Времена пошли иные, общество впало в анемию и стало нечувствительным к сигналам искусства, театр перестал восприниматься как "кафедра", дискуссионный клуб или испытательный полигон моделей будущего, публика хочет развлекаться и отвлекаться. Так полагают многие, но не Марк Захаров. Он ставит Ерофеева, Сорокина, всегда современного Аристофана, ставит актуальное и заставляющее думать - и собирает полные залы. То, чем одарил человечество этот неулыбчивый человек скептического вида и романтической души, на самом деле бесценно: его искусство сберегает в нас надежду. Такой принцип: тревожить, но не бить по голове. Правду, одну только правду, но как там у Пушкина: "я сам обманываться рад". Это искусство востребовано всегда.
Марк Захаров:
...Как-то мои студенты показали фрагмент современной пьесы, где мама пьет, сын наркоман, и вообще ужас на ужасе. Я им сказал: ребята, у нас такая трудная жизнь, так много обрушивается негативной информации, и для обострения давайте сделаем так: отец живет с дочкой, а мама тоже наркоманка, и так мы доведем эту историю до логического конца. Больше мне ужасов не показывали. Есть известная формула: люди идут в театр удивляться не новым ужасам, а новой правде. Ужасов хватает на улицах, и напугать зрителя окончательно - я такой цели не ставлю…
...Есть закон: если человек весел за кулисами, то на сцене он тихий. И наоборот. Каким занудой был Аркадий Райкин! Евгений Леонов был самоед -- вечно сомневался в себе, в тебе, в пьесе... Настоящий комик бережет себя для того, чтобы выбросить энергию на сцене.
...Я часто делаю глупости, но сохраняю важную физиономию.
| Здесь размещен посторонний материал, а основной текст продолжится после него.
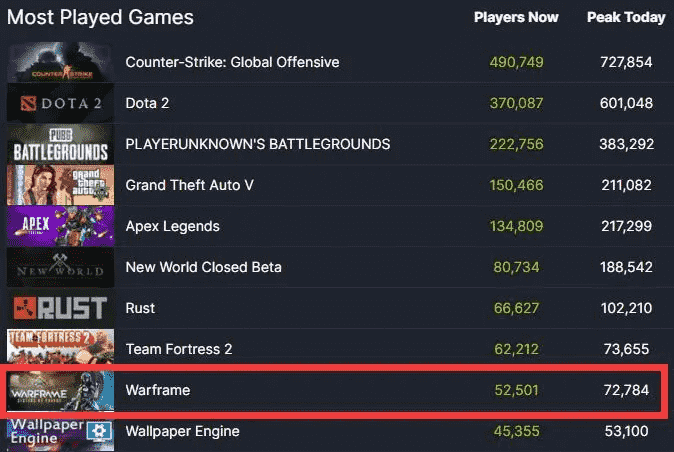Open Counter-Strike: Global Offensive title link
The width and height of the screenshot is (674, 452).
[233, 62]
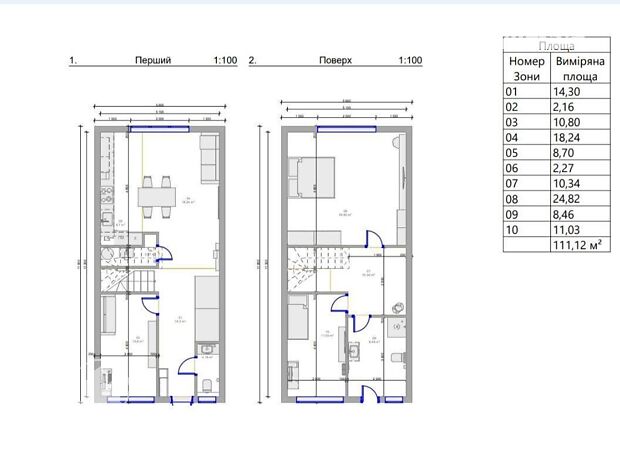Viewport: 620px width, 460px height.
Task: Click the 'Виміряна площа' column header
Action: point(580,68)
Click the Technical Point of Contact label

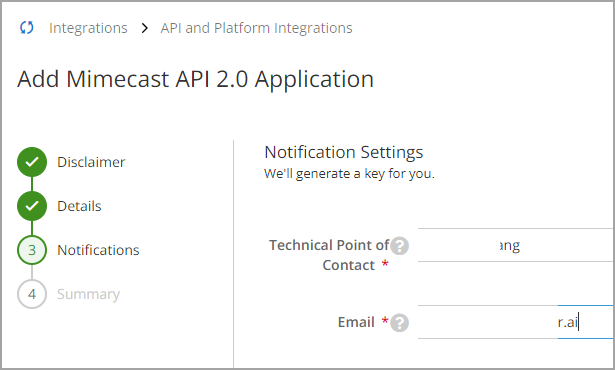coord(329,255)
Даже завел в кабинете прозрачные двери - актеры проходят мимо и видят, как я обдумываю стратегические планы. А на самом деле в этот момент у меня, возможно, нет ни одной мысли в голове. И я как раз человек нерациональный, во мне бушует "авось", русские ширь и удаль, хотя намешано много всего - есть корни русские, татарские и еврейские. Романтизм, наверное, превалирует, даже иногда беспочвенный и бессмысленный. И радость бесшабашная, часто немотивированная.
...Был один эпизод, который я взял на вооружение как режиссер. На гастролях в Петербурге мы показывали "Женитьбу". В первом ряду сидел пьяный, вел себя тихо и вполне культурно. Но когда Броневой сказал, обращаясь с свахе: "Вам, матушка, это так не пройдет! Я пожалуюсь на вас в полицию!", - пьяный не выдержал и сказал ему: "И тебе это надо?". Публика промолчала, но артисты это хорошо запомнили. И я теперь эту фразу прикладываю к некоторым обстоятельствам из моей жизни и к некоторым предложениям, которые я получаю. В том числе и от средств массовой информации.